# [原文]
口内炎と漢方
口内炎にも漢方薬
飲み会シーズンなど、暴飲暴食をすると胃腸が荒れやすくなります。そういうときには口の中にも口内炎などができてしまって、困った経験はないでしょうか?今日は口内炎によく効く半夏瀉心湯(はんげしゃしんとう)、という漢方薬についてご紹介したいと思います。
この半夏瀉心湯は,もともとは胃腸炎の薬でもあり,身体の粘膜の状態を整えてくれるという効果があります。口内炎は自分でも治ったか治ってないかがよくわかるのでこの半夏瀉心湯は重宝されます。
口内炎は例えるならば、粘膜が荒地になった状態。半夏瀉心湯はその荒れた状態に補水して、草木をはぐくむ、荒地を甦らせる作用があるというイメージです。今はこの作用のメカニズムの解析も進んでいます。
1.プロスタグランジンE2の産生を抑制することで、抗炎症作用を発揮する
2.口内炎の起因となるフリーラジカルを除去する
3.鎮痛作用や抗菌作用により症状が緩和、改善する
ということがわかっています。
フリーラジカルを除去する点に関しては、老化対策としても注目されていますので、半夏瀉心湯の可能性が広がります。
※フリーラジカル:紫外線や環境ホルモン、ストレスなどの有害環境によって発生し、老化の原因となる分子や電子。

# [記録データ]

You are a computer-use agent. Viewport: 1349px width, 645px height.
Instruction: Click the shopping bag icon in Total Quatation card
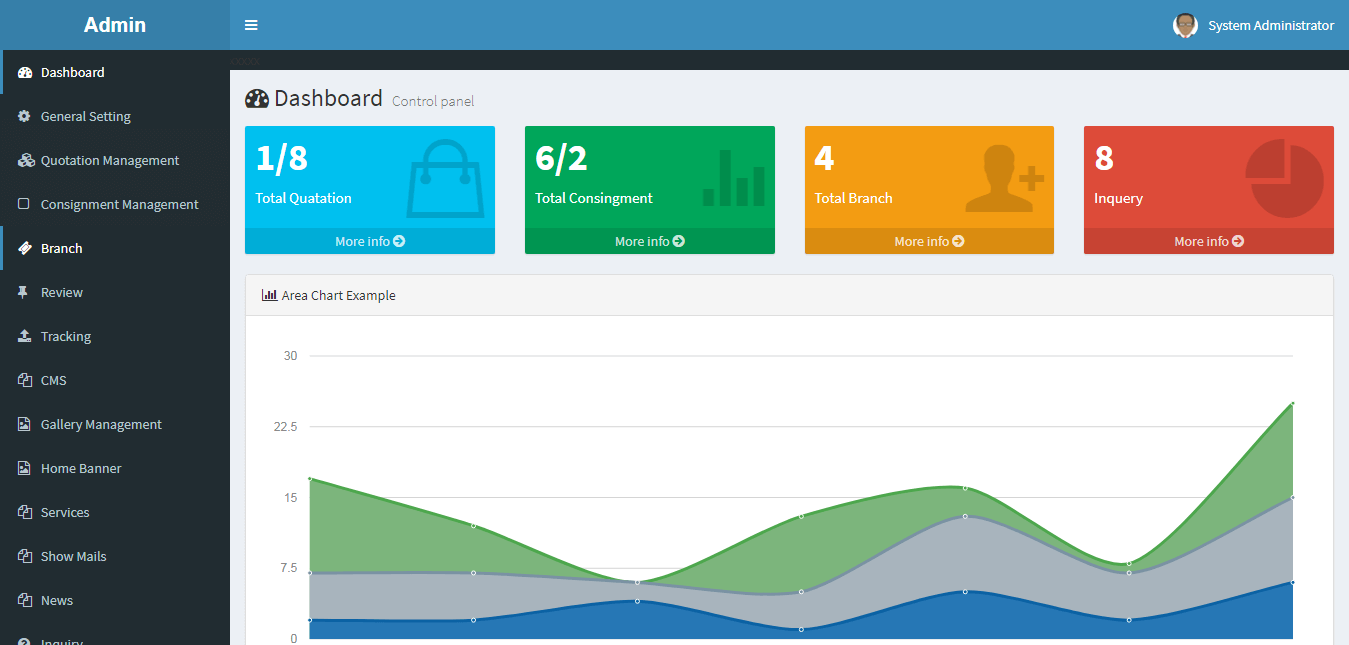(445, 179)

# [課題内容]
口内炎と漢方薬を扱った本文の末尾の文に続けて、文章を書き継いでください。 上記の資料は、本文とは別の出典から採られたものです。

# [課題への解答]
甘草湯は忘憂湯(ぼうゆうとう)
「甘草湯」は中国の古典医学書「傷寒論」に収載されている『甘草(カンゾウ)』だけが含有された漢方です。のどの痛みや咳があるときにたいへん効果的です。
甘草には生甘草と炙った甘草の炙甘草(シャカンゾウ)があり、炙甘草は体力を補い、不整脈や動悸、胃腸を改善する作用があり、生の甘草には 消炎作用、化膿症状に効果的、特に口内炎にはとてもよく効きます。
服用したらすぐに効果が発現することから「忘優湯」(ぼうゆうとう)とも呼ばれています。つまり「憂い(うれい)」を忘れることからその名がつけられたそう。つらい口内炎にお試しください。
また、のどの奥にできた口内炎には甘草に桔梗も加えた「桔梗湯」がお勧めです。口内炎時は、煎じ液を冷ましてから、うがいをするようにしてちびちび飲むのが通(ツウ)の飲み方です。